- [WHAT TO PRODUCE]:
Give the number of lines in the data that contain the word "circle"; no other text is needed.

--- EXERCISE INPUT Enclosed Below ---

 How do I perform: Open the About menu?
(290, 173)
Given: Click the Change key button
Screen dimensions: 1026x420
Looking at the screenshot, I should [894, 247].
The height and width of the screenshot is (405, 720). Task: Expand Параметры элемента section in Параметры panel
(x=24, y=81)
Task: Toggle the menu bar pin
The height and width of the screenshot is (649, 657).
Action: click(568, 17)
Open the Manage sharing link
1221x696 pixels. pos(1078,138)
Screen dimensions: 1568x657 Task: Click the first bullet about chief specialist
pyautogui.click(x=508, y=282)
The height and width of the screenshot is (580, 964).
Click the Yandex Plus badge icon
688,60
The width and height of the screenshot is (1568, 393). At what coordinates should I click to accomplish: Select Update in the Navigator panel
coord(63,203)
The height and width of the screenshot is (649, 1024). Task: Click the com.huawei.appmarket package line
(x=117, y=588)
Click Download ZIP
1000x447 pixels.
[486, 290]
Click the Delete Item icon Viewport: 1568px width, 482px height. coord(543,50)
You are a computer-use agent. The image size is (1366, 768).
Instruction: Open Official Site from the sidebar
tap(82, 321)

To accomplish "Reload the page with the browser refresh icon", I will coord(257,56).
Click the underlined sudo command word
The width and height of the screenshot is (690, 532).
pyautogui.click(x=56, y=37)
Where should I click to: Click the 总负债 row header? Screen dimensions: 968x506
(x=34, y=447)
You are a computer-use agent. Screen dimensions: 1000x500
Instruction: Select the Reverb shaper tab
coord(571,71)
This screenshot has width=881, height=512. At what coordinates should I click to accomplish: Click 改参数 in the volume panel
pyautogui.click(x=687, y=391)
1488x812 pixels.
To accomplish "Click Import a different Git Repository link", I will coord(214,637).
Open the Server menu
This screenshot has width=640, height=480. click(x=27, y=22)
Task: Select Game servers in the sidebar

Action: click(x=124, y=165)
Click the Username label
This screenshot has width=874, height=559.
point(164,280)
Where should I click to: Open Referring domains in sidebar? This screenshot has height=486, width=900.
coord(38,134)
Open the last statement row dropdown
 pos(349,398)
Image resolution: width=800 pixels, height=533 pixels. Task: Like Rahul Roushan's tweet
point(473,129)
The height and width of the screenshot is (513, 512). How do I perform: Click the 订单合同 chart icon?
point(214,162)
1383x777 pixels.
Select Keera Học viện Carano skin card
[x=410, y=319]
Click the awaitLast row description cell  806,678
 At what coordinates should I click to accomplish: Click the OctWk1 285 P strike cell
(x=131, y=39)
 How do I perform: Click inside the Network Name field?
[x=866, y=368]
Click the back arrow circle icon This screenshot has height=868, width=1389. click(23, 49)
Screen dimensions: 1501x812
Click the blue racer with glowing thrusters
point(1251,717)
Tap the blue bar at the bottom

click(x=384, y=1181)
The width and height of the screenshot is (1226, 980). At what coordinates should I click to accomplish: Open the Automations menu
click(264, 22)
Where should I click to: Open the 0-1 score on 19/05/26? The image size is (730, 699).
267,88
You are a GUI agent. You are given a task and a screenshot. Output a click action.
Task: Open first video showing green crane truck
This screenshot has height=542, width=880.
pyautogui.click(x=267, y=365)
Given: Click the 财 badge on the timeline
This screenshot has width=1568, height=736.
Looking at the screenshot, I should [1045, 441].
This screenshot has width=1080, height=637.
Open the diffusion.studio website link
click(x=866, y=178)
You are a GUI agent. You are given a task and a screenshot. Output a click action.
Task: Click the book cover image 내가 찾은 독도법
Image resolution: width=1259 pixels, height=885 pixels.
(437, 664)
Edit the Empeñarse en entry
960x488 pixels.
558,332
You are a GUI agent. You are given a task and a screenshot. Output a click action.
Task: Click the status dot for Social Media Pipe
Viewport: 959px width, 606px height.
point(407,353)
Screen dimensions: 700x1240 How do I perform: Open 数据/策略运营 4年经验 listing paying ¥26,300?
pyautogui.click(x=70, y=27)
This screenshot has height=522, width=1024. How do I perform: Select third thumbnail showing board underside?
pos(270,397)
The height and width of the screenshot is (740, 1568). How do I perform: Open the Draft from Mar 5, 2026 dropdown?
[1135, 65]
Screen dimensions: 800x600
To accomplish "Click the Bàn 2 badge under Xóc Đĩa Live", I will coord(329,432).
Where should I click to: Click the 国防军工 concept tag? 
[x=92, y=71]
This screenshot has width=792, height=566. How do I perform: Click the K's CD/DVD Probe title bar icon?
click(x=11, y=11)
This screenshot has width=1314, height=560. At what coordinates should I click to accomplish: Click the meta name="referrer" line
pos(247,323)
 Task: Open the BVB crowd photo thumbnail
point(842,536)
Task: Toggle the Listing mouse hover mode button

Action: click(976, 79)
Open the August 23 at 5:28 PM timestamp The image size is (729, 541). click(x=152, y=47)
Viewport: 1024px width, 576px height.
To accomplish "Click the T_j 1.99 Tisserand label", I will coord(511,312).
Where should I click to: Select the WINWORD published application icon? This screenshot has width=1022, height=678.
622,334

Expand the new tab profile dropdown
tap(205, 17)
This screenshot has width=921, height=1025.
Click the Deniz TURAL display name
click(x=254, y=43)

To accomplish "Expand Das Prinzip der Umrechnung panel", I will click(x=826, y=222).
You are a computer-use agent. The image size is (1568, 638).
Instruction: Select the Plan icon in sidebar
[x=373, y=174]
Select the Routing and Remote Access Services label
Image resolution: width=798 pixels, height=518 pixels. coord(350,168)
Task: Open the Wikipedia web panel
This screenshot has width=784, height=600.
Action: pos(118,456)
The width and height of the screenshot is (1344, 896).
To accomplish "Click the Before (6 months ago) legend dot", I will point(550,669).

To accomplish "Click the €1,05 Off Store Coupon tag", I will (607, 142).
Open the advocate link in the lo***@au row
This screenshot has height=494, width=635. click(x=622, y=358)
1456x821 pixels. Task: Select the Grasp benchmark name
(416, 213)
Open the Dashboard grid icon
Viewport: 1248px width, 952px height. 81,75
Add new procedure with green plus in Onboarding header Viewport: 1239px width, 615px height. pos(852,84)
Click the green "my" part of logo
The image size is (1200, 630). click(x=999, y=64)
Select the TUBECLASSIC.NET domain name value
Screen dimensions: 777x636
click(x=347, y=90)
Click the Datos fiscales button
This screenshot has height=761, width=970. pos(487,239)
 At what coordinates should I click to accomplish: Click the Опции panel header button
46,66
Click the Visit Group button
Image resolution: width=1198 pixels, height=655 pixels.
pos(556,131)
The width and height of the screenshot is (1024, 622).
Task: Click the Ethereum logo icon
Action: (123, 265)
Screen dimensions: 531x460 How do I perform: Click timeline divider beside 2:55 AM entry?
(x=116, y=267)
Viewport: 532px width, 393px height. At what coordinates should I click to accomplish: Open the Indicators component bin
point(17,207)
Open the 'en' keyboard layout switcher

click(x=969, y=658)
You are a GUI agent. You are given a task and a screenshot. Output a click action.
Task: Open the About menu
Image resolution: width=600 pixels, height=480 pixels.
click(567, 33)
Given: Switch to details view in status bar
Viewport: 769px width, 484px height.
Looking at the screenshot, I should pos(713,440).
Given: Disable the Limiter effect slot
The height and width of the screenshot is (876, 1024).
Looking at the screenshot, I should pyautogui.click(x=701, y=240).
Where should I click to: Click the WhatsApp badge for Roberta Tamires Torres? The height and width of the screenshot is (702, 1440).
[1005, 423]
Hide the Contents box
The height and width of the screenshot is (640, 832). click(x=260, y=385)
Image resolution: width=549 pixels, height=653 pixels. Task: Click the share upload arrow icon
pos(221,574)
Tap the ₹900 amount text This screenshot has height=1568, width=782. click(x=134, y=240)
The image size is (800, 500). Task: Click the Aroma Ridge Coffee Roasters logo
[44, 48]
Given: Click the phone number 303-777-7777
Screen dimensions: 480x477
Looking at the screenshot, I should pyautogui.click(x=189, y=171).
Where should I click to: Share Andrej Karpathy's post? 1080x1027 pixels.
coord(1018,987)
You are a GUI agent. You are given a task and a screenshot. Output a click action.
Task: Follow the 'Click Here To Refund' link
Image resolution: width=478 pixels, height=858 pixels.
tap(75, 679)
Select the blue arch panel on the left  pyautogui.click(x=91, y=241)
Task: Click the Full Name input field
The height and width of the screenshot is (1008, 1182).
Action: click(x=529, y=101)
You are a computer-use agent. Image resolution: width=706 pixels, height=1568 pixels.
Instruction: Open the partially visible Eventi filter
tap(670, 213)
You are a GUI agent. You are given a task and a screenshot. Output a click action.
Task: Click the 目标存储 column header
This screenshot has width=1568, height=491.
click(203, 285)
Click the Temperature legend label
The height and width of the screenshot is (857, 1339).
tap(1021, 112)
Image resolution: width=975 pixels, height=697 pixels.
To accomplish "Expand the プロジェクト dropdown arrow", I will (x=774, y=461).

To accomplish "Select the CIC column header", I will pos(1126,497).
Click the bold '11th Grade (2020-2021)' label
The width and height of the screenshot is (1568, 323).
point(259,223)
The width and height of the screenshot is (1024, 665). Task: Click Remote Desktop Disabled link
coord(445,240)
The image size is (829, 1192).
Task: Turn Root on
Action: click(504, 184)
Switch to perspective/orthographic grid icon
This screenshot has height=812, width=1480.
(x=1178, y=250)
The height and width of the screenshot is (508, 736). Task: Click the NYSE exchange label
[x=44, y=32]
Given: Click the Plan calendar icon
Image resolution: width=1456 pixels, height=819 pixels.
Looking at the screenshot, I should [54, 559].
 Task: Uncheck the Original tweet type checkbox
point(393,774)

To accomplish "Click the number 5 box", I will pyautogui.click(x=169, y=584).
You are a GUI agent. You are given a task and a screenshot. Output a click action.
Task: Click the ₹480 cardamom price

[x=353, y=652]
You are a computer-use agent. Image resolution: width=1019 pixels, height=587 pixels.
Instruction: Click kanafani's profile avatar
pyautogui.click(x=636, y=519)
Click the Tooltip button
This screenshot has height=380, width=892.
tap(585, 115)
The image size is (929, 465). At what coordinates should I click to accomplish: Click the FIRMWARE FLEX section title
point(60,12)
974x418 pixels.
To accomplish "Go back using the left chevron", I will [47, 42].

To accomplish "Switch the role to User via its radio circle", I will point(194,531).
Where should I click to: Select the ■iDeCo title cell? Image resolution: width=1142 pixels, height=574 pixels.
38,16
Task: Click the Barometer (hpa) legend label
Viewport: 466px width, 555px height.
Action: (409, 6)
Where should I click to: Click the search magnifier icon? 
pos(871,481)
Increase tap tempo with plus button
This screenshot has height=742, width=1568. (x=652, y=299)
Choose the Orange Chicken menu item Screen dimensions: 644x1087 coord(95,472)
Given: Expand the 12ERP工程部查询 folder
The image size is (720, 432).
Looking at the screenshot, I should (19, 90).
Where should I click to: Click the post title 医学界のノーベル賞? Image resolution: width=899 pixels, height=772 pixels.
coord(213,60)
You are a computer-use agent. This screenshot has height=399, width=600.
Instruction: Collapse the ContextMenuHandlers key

--- End of Enclosed EXERCISE INPUT ---

- [RESPONSE FOR THIS EXERCISE]:
2